I’ll shamefully admit that The Swapper has been sitting in my Steam library for about half a year, now. I’d bought it with the intention of seeing what all the high praise was when it was originally released on PC in 2013, but I never found the time to delve into the critically beloved puzzler. Now that it’s made its way to PlayStation 3, PlayStation 4, and PlayStation Vita, I’ve finally sunk my teeth into the game, and I’m happy to report that I was nothing short of blown away.
What makes The Swapper so special is that every cog in the machine works so well together. The story, puzzles, and atmosphere play off each other in great harmony, and it becomes a seamless experience that sucked me in from the moment I stepped foot onto the Theseus, the eroding space station that your nameless hero must navigate through. Beginning as a simple story of survival, The Swapper quickly develops into a tale of souls, mortality, and consequences.

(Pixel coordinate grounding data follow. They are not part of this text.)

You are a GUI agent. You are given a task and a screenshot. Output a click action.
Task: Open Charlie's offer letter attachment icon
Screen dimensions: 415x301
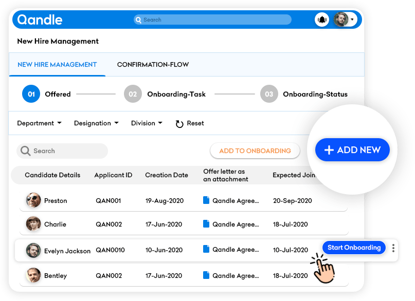click(206, 224)
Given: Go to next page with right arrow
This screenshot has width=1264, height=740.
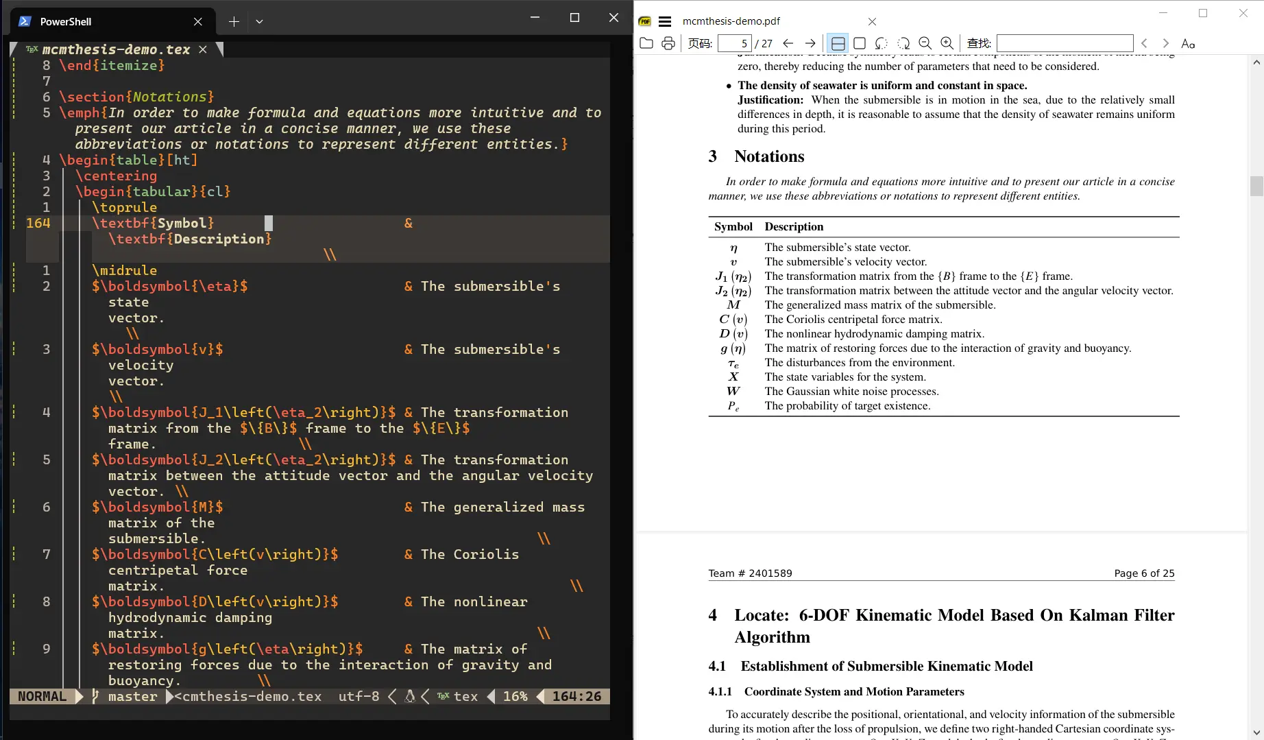Looking at the screenshot, I should click(x=810, y=43).
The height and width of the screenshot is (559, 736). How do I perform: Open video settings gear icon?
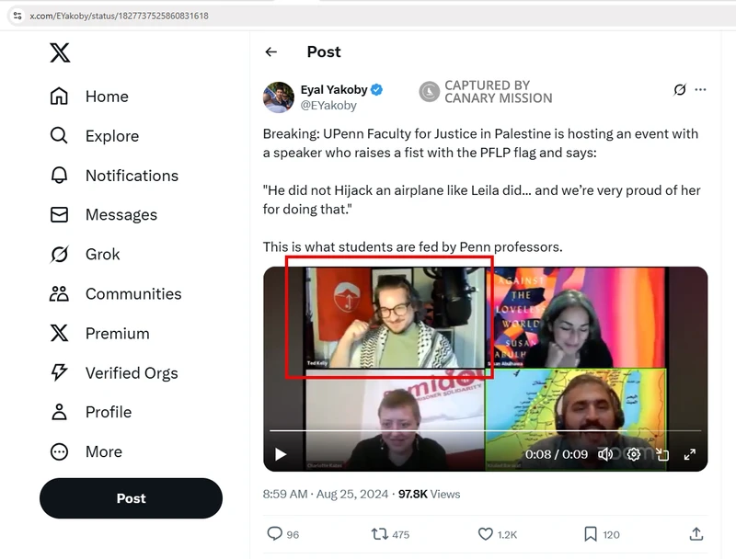(x=633, y=454)
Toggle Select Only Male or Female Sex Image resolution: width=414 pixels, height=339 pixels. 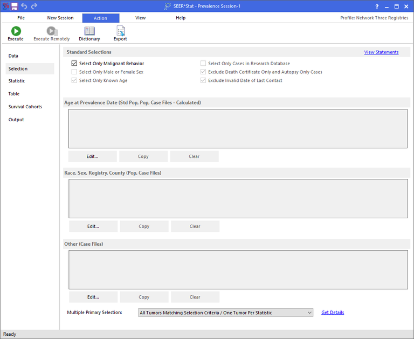74,72
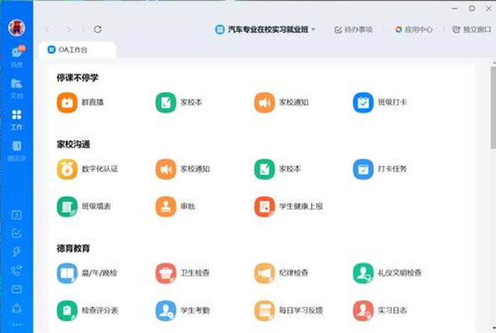496x333 pixels.
Task: Open 每日学习反馈 app
Action: (264, 310)
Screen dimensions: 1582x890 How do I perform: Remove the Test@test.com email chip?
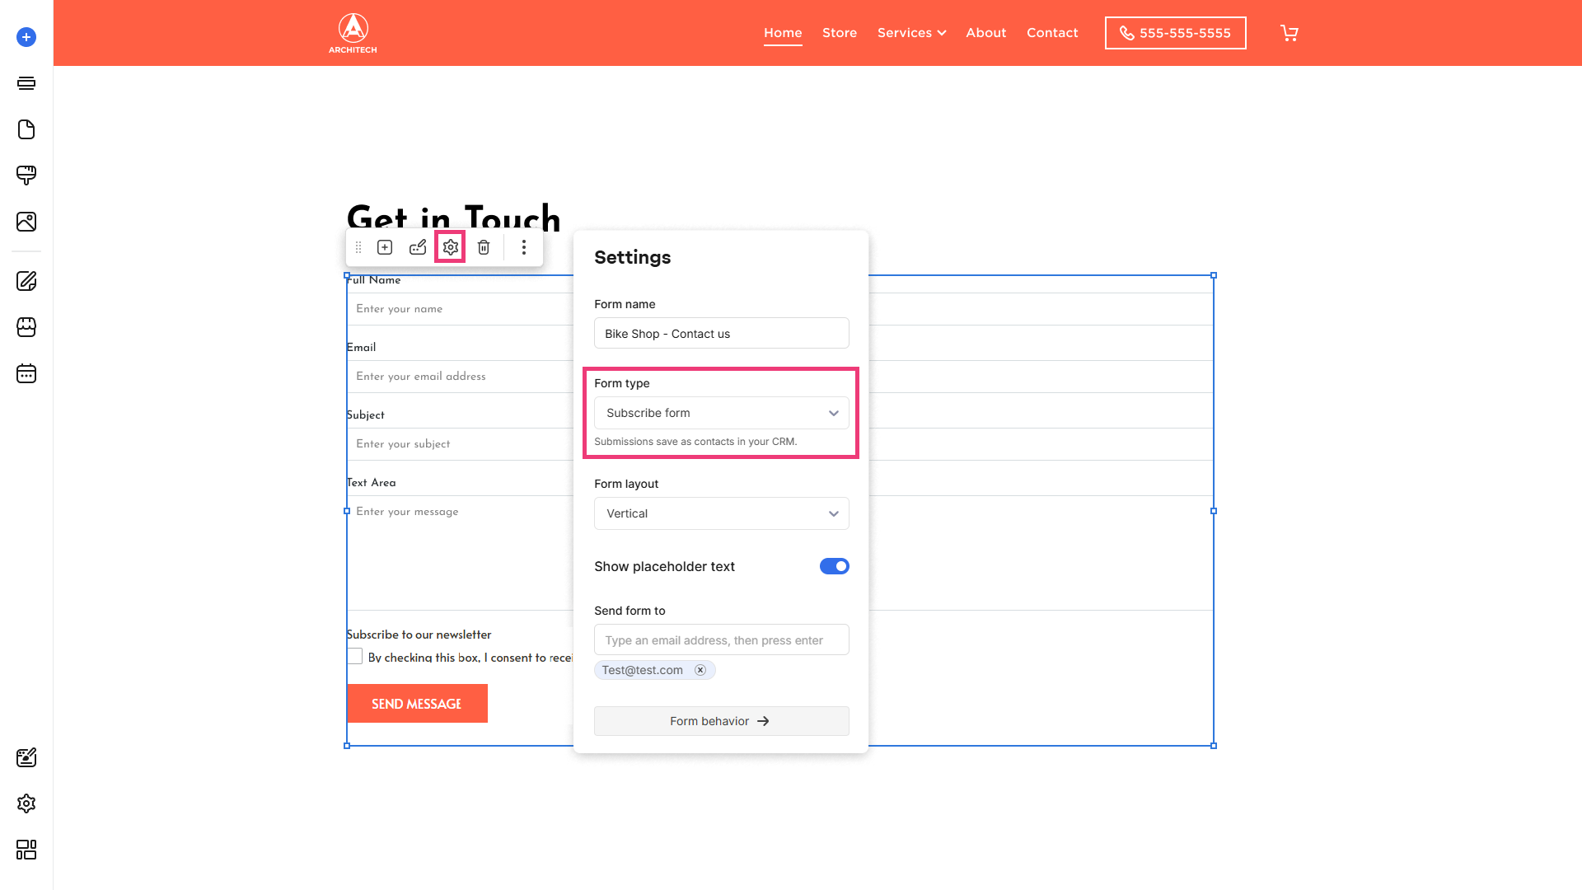(x=700, y=670)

The entirety of the puzzles are solved with the swapper, the titular weapon that allows you to clone yourself and swap places with your clones. Perhaps what’s most impressive about The Swapper is that every puzzle is based around your swapper gun, which is received right at the beginning of the game. The new mechanics the game introduces are presented entirely though new environments and objects you can interact with in those environments, and the variety in which puzzles are presented without hitting on the same note is impressive, to say the least.
The first few puzzles are surely a breeze, but once you progress farther into the Theseus, the puzzles begin to advance more and more, and it challenges you to use the swapper gun in mind-bending ways. When you clone yourself, your clones will mimic every motion you make: moving side to side, grabbing objects, and jumping, too.
Your main goal in The Swapper is to collect orbs hidden within puzzles to complete your objectives. Standing in your way are lights that affect the functionality of your swapper device. A blue light won’t allow any clones to be created in its area, a red light will stop you from swapping with clones, and a purple light will stop you from doing either. These lights are generally stopped by having you or one of your clones step on a pressure plate to either adjust or turn off the lights. Each new challenge is presented gradually, and when The Swapper marries them all together for some of the latter puzzles, the results may have you in awe of how clever developer Facepalm must have been to squeeze the amount of diverse puzzles out of such simple ideas.
Though the puzzles are fantastic in their own right, it’s the connection to the theme of the game that’s most impressive. Some puzzles require you to sacrifice your clones in order to get the orbs you need to progress farther into the space station. Were they clones? Who was the original? Do they have souls? Are you murdering them? The Swapper discusses these themes heavily, and it made me think more in depth about my clones’ sacrifices while I was solving puzzles. Right up to the end of the game, you’ll be questioned about your decisions, if they matter, and the sacrifices you’ve had to make. It’s deeply psychological, and it adds weight to all of the actions you have to make to finish the story.
Rather than just using traditional digital assets to create its world, The Swapper is made with clay and other handcrafted materials to personify the decaying space station in which you’ll roam. It’s so strange to see something handmade in a dreary space narrative, but it works exceptionally well. The natural materials used helps breath life into the dark and lifeless corridors, and it creates a unique look that is simply breathtaking to behold. Combining the organic feel with special effects takes the visuals to a whole new level, and the atmosphere it creates is unmatched.
The Swapper may only take a handful of hours to beat, but it doesn’t need any filler to make the game better. What’s presented is a tight package that is perfectly paced and just the right length. It doesn’t overstay its welcome, and you won’t find any half-cooked side missions to pad the length.
The PlayStation 4 and PlayStation 3 versions of the game are almost identical and are equally as gorgeous ways to play The Swapper. The Vita is the weakest of the three, because of the smaller screen size which cramps together the sometimes large rooms you’ll encounter; in turn making it difficult to see. While the OLED screen vibrantly displays the Theseus space station and the various colors that it contains, it’s a little bit more difficult to aim precisely when swapping with your clones. Keep in mind, this is a very minor hindrance to the experience, and the Vita is still an excellent device to enjoy The Swapper. Being able to cloud save and play on any of the three supported PlayStation devices is definitely a welcome feature – especially since The Swapper is a cross-buy title.
At first glance, The Swapper may be mistaken as a simple puzzle game, but the bleak, eerie world and significant questions of your moral choices to progress throughout the plot make it so much more than meets the eye. Interweaving the gameplay with the story is flawlessly done, and it’s something very rarely seen – if ever – in puzzle games.
This review is based on a review copy of the PlayStation 4, PlayStation 3, and PlayStation Vita versions of the game The Swapper by Facepalm Games and distributed by Curve Digital Publishing.